An AI that recognizes images does so by asking questions about each individual pixel that makes up the image. However, the specific combination of pixels that we intuitively recognize as a cat, for example, is different each time. The program must therefore ‘learn’ to correlate different pixels with each other to decide whether the photo contains a cat.
This is why many websites use a reCAPTCHA system to prevent automated spam. We can easily identify the cars or bridges in random photographs, but programs can’t.
Machines’ limits and Moravec’s paradox
In a paper titled Why AI Is Harder Than We Think, Melanie Mitchell, a computer science professor at Portland State University, discusses the most common misconceptions around AI.
Thanks to machine learning, modern AI exceeds many of our previous expectations but its creativity and intelligence remain narrow: its skills come from large datasets provided by humans in a specific given context, not a deeper level of true understanding.
That’s another reason why human language cannot describe AI ‘intelligence’. As Mitchell points out, we use words like ‘reading’, ‘understanding’, and ‘thinking’ to describe AI, but these words don’t give us an accurate depiction of how the AI actually functions.
Hans Moravec is an Austria-born American roboticist and computer scientist, and presently, an adjunct faculty member of the Robotics Institute of Carnegie Mellon University.
In the 1980s, Moravec and other pioneering scientists like Marvin Minsky and Rodney Brooks made an insightful observation: high-level reasoning is easy for machines but simple human actions, sensorimotor skills and menial physical tasks are incredibly difficult.
Fast forward to today, and Moravec’s observation holds strong.
So, does that mean that a four-year-old child is smarter than a superpowered, million-dollar AI? The answer is yes, if we recognize the complexity of the everyday tasks we perceive as easy.
Children can easily figure out cause-and-effect relationships based on their interactions with the world around them and accumulated experience.

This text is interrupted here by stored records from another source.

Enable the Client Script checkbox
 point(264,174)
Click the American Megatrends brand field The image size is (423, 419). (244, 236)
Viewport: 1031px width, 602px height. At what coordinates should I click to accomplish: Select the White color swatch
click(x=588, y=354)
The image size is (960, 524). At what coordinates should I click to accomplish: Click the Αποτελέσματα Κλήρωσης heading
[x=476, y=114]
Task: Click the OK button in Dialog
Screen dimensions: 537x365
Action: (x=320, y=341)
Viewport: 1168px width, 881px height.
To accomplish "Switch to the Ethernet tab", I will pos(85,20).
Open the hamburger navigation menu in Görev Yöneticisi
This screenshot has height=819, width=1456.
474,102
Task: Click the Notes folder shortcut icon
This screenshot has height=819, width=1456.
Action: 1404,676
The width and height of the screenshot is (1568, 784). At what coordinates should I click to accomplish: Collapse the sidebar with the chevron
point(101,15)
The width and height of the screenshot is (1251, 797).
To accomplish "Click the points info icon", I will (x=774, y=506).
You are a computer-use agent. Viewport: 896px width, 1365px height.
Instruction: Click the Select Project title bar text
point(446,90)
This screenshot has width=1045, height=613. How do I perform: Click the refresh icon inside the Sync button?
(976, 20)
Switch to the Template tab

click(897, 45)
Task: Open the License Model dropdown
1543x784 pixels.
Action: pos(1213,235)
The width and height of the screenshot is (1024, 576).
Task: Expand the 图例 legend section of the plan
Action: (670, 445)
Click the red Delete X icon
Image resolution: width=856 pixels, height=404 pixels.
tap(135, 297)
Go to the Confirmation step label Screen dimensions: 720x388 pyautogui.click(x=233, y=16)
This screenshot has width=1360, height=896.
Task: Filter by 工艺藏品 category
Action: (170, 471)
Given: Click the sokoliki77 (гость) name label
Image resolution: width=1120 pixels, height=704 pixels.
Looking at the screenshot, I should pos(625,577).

Machines often fail to make basic causal inferences because they lack that context.
The so-called cognitive revolution of abstract thinking and mathematical reasoning are relatively recent development. However, our visual perception, hearing and motor skills are ‘embedded code’ — the result of thousands of years of evolution.
These human capabilities are simply not easy to be developed by a narrow-AI, which primarily focuses on rigid mathematical reasoning to work out solutions.
Intelligence doesn’t lie solely in our heads
As Mitchell points out, intelligence isn’t all about our heads: it also requires a physical body.
In Fyodor Dostoyevsky’s 1868 novel The Idiot, Myshkin tells the Yepanchin ladies the story of a man who is condemned to die but who is pardoned just before the execution. But it wasn’t just a story: Dostoyevsky was putting his own lived experiences to paper. Through a fictional character, he described what his own mind and body experienced one cold day in 1849: the uniquely human feeling of his own impending death.
According to Ben Goertzel, an expert on artificial general intelligence,
Humans are bodies as much as minds, and so achieving human-like AGI will require embedding AI systems in physical systems capable of interacting with the everyday human world in nuanced ways.
Just the idea of AGI takes us to fascinating places. But so long as we don’t fully comprehend intelligence itself, or even our own minds, belief in AGI is like a belief in magic: something that dazzles us, that makes great headlines, but which we fundamentally cannot understand.